20. It was suggested in the course of the argument that Act VIII of 1859 which was in force at the time of the issue of the Letters Patent would be a valuable guide to the meaning of the word 'judgment' though the provisions of the Act ware not binding as to what should be held to be appealable judgments. Having < regard to the language of Clause 37 of the original Letters Patent and of the later letters the view appears to have been entertained that the class of appealable judgments must be confined to those that were appealable under the Code of Civil Procedure. Both in The Justices of the Peace for Calcutta v. The Oriental Gas Company (1872) 8 Beng L.R. 433 and in Sonbai, widow of Fazul Habibhai v. Ahmedbhai Habibhai (1872) 9 B.H.C.R. 398 the opinion was expressed that as Section 363 of Act VIII of 1859 prohibited appeals from interlocutory orders in the course of the suit and the only appeals from orders were under Sections 36, 76, 85, 95 and 119, the word 'judgment' in Section 15 of the Letters Patent should receive a restricted interpretation so as not to allow an appeal in cases where no appeal lay under the Code. This view was obviously open to exception. The rules to be made under Clause 37 for regulating proceedings in civil cases though the court was to be guided as far as possible by the provisions of the Code of Civil Procedure could hardly include a provision regulating the right of appeal already determined by Section 15 and as pointed out by the Full Bench of this Court in Chappan v. Moidin Kutti I.L.R. (1899) Mad. 68, the provisions as to appeals in the Code applies to cases in which appeals lie from one court to another and not from one member of a court to other members of the same court. Having arrived then at the conclusion that the word ' judgment' covers a ' preliminary or interlocutory' judgment as well as a ' final' judgment that it does not include an ' interlocutory' order and that the interpretation is uncontrolled by any provision of the Code of Civil Procedure though having regard to the reference to the Code in Section 37 radical divergence from it is hardly to be expected, we may proceed to further delimit the exact boundaries of the field covered by the term as used in Clause 15.
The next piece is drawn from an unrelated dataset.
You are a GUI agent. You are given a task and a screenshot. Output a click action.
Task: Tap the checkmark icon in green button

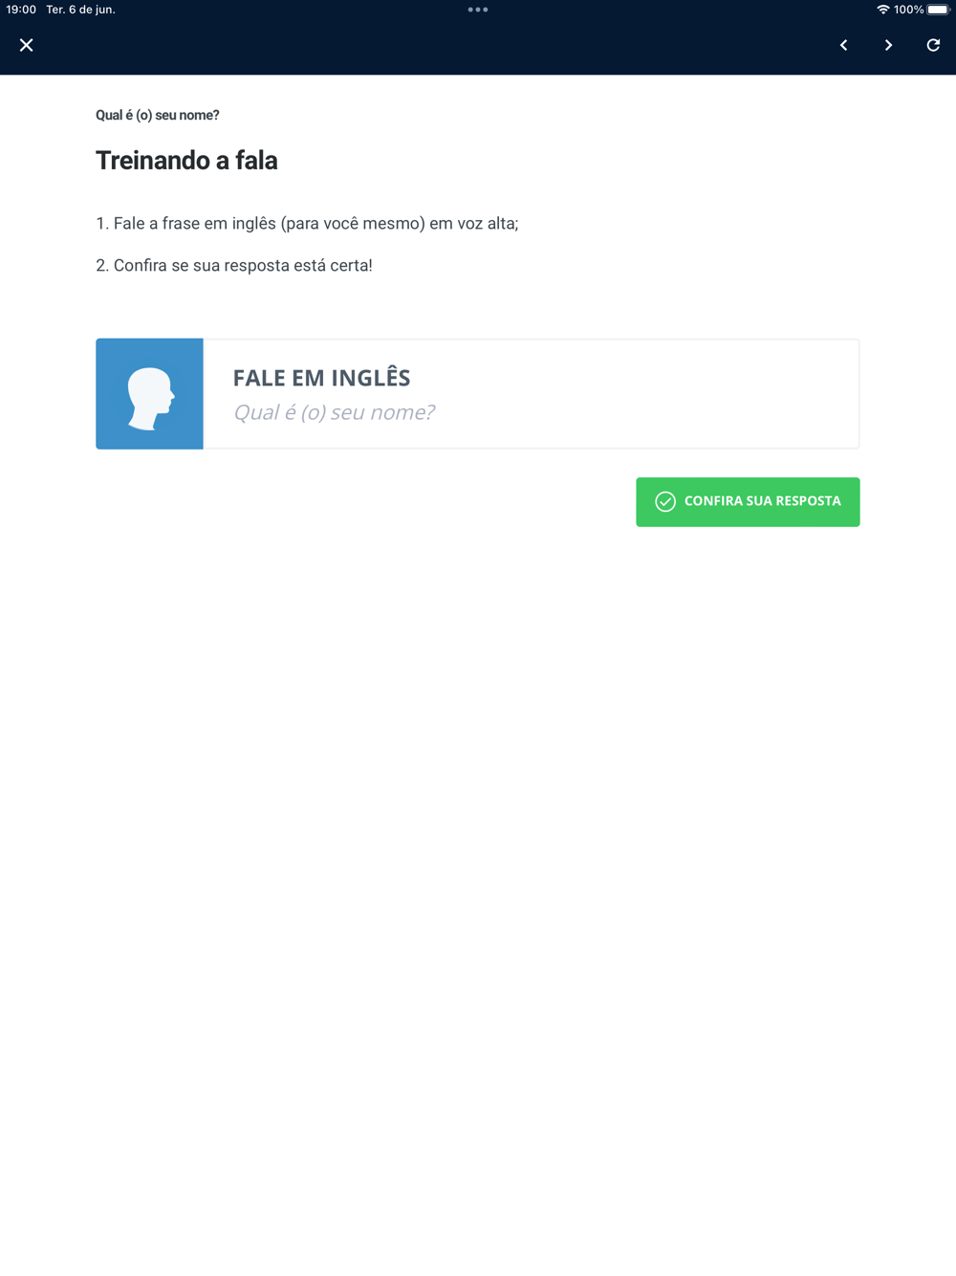[x=665, y=501]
21. The definitions with which we started will hardly suffice to mark the boundary accurately. There is no doubt that the adjudication of a right or liability which determines a suit or appeal is a judgment. Even a refusal to adjudicate which puts an end to a particular suit or appeal must equally amount to a 'judgment.' This has not always been borne in mind as we shall find later on in dealing with the ease of Chinnasami Mudali v. Arumuga Goundai I.L.R. (1904) Mad. 482, A decision on the merits of the controversy between the parties is not essential to the termination of a suit or appeal. Even though the proceeding is not a suit or appeal as technically understood, but is only what may be called an original petition like an application for a succession certificate or the appointment of a guardian, the pronouncement which terminates the proceeding has the characteristics of a judgment, though there is a formal difference in the designation of the proceeding (see Rule 4 Moffussil Rules of Practice). But the right of liability with reference to which the court adjudicates or declines to do so must be the substantive claim or liability and not as Mr. Sashagiri Ayyar tried to maintain a right to a particular judicial procedure or a detriment suffered in being danied the benefit of a rule of procedure. But I do not think we shall be justified in confining the term 'judgment' to final disposal of suits, appeals or original petitions or proceedings in execution. Preliminary or interlocutory judgments which ascertain rights and direct further inquiries which determine liabilities though further directions are given for ascertaining the measure of those liabilities must be deemed to fall within Clause 15. See however Rahmubhoy Hubibhoy v. Turner (1890) 18 I.A. 6 and Syed Muzhar Husein v. Bodha Bibi (1894) 22 I.A. 1, as to flail judgments under Section 595 of the Civil Procedure Code of 1882.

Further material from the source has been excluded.